There are some experienced X-ray technicians and technologists without degrees who have received certification and are qualified to practice under state or national "grandfather clauses," which means they do not need to complete current degree requirements as they were already practicing in the field. New students, however, overwhelmingly begin their careers after completing a field-appropriate associate's degree and a certification examination sponsored by the national organization overseeing their specific practice. In the US, all states require licensure or certification based upon organizational or state-sponsored examinations. Radiology technicians are the most basic of the three radiology careers and require the least education, training and specialization. These healthcare workers position patients, protect themselves and patients against undue exposure to radiation and operate X-ray machines to obtain the clearest image possible.
X-ray technologists obtain associate's or bachelor's degrees in their field before beginning their careers. Like technicians, X-ray technologists position patients and operate imaging equipment per a written order of a radiologist.
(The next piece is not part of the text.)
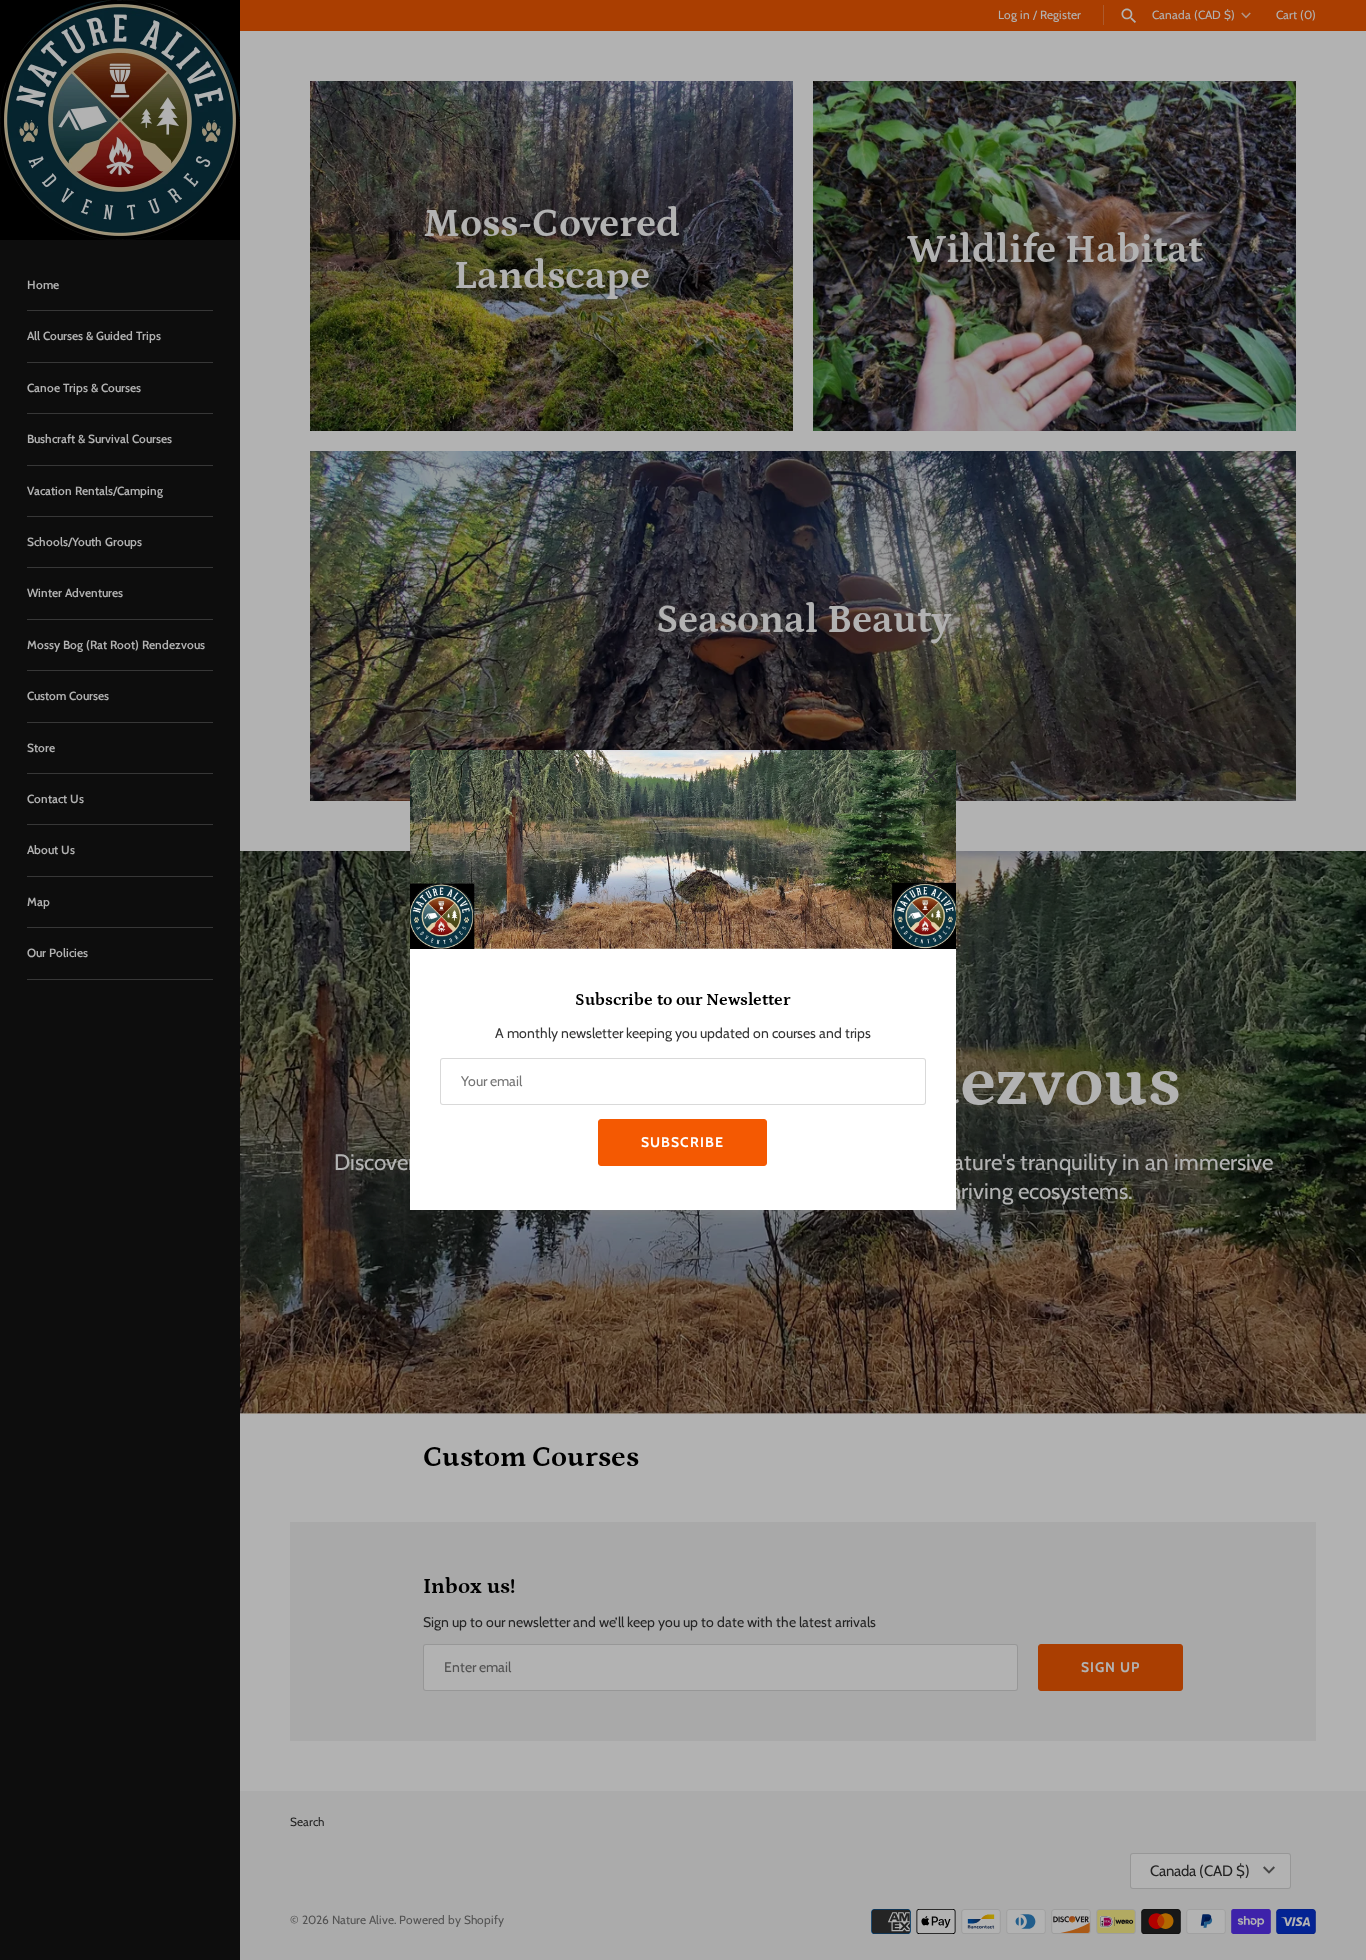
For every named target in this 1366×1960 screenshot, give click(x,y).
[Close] (931, 775)
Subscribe (682, 1142)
Technologists, however, have more training than technicians and have experience with — if not specialization and additional certification in — a much wider variety of imaging equipment. An X-ray technologist not only operates general X-ray machines, but also works with computed tomography (CT) scans, magnetic resonance imaging (MRI), fluoroscopy, mammography and other types of specialized equipment. Technologists are eligible for certification by examination by the US national accreditation board, The American Registry of Radiologic Technologists®.
Of these three options, becoming a radiologist requires the greatest investment of time, money and effort. A radiologist is physician who has completed a bachelor's degree, medical school, and a residency program in radiology. These specialized and board-certified physicians are a well-paid group and enormous growth is expected in this field. In the US, radiologists must be licensed and board-certified by examinations specific to the state in which they practice.